*)Oleh: Amir Hady
Sekretaris PWM Kalimantan Timur
“Kita Tidak Kurang Semangat, Kita Cuma Butuh Dimantapkan”. Sebuah narasi tentang tantangan dan harapan Dakwah Angkatan Muda Muhammadiyah (AMM).
Kita ini bukan generasi yang lemah. Kita ini bukan anak muda yang nggak peduli. Kita tahu Muhammadiyah itu besar, keren, dan punya sejarah panjang. Tapi kadang, di balik semua itu, kita merasa masih “tanggung”. Rasanya seperti: “Aku cinta Muhammadiyah, tapi masih belum pede untuk benar-benar jadi penggeraknya.”
Dan itu bukan salah kita sepenuhnya. Kita cuma belum mantap dan mapan. Bukan tidak ngerti, tapi belum nyatu. Bukan nggak mau, tapi belum yakin sepenuhnya. Dan ini bukan hal yang harus bikin minder, karena hampir semua kita mengalaminya. Yang penting kita sadari, dan kita benahi sama-sama.

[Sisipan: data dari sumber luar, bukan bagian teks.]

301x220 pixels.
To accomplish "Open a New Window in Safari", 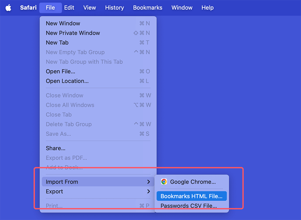I will [x=63, y=23].
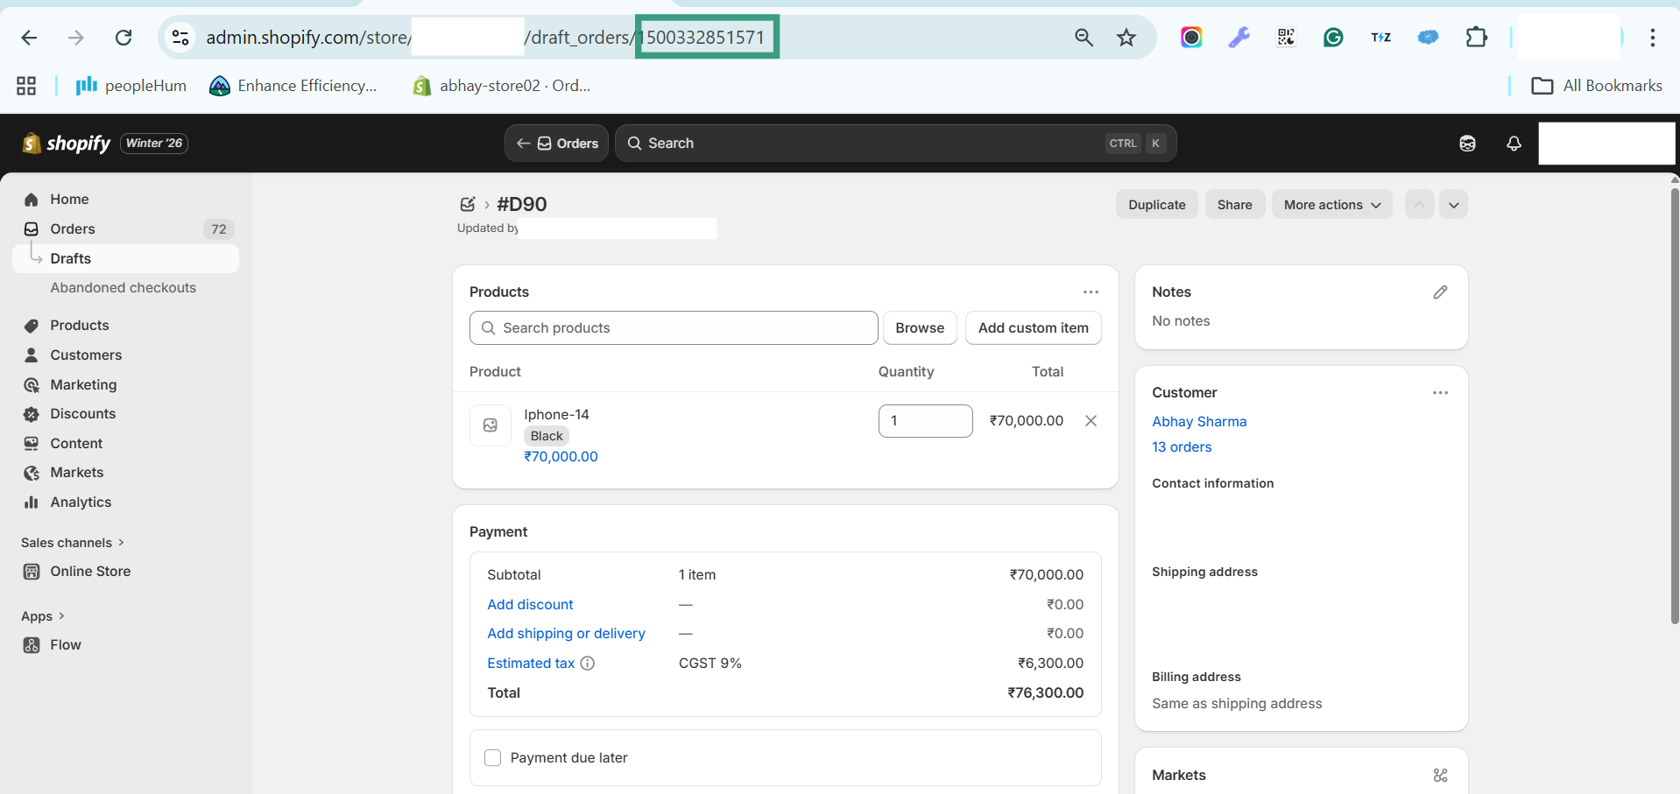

Kita Butuh Dikenalkan (Lagi) pada Muhammadiyah
Jujur aja, banyak dari kita kenal Muhammadiyah lewat acara, rapat, SK, baju batik, dan seremonial. Tapi yang bikin kita jatuh cinta bukan itu. Yang bikin kita merinding itu… waktu kita tahu kisahnya KH Ahmad Dahlan jual harta demi mengelola sekolah, atau K.H. Fakhruddin keliling nyari anak yatim untuk diberi tempat tinggal.
Kita akan benar-benar nyambung sama ideologi Muhammadiyah ketika kita mendengar dan menghayati kisah-kisah para pendahulu—bukan sekadar mendengarkan teori, tapi menyerap nilai hidup dari sejarah mereka.
Belajar Gagal Dulu, Baru Tahu Rasanya Berjuang
Kemapanan berpikir itu nggak bisa instan. Butuh proses. Dan proses itu bukan di ruang AC sambil dengerin ceramah. Tapi di lapangan—ikut urus sekolah Muhammadiyah yang nyaris tutup, bantu panti yang kekurangan dana, atau bahkan ngerintis AUM dari nol. Di situ kita ngerti arti kata berjuang.
Kita jadi tahu gimana rasanya menyusun proposal, ditolak, jatuh, bangkit lagi. Di situlah rasa memiliki tumbuh. Dari “sekadar ikut organisasi”, jadi “ini jalanku, ini misiku.”
Spiritualitas Itu Bisa Dilatih
Banyak yang berpikiran, spiritualitas itu datang seiring usia. Sebagian memang benar. Tapi bukan berarti anak muda harus nunggu tua dulu untuk merasa dekat dengan Allah SWT.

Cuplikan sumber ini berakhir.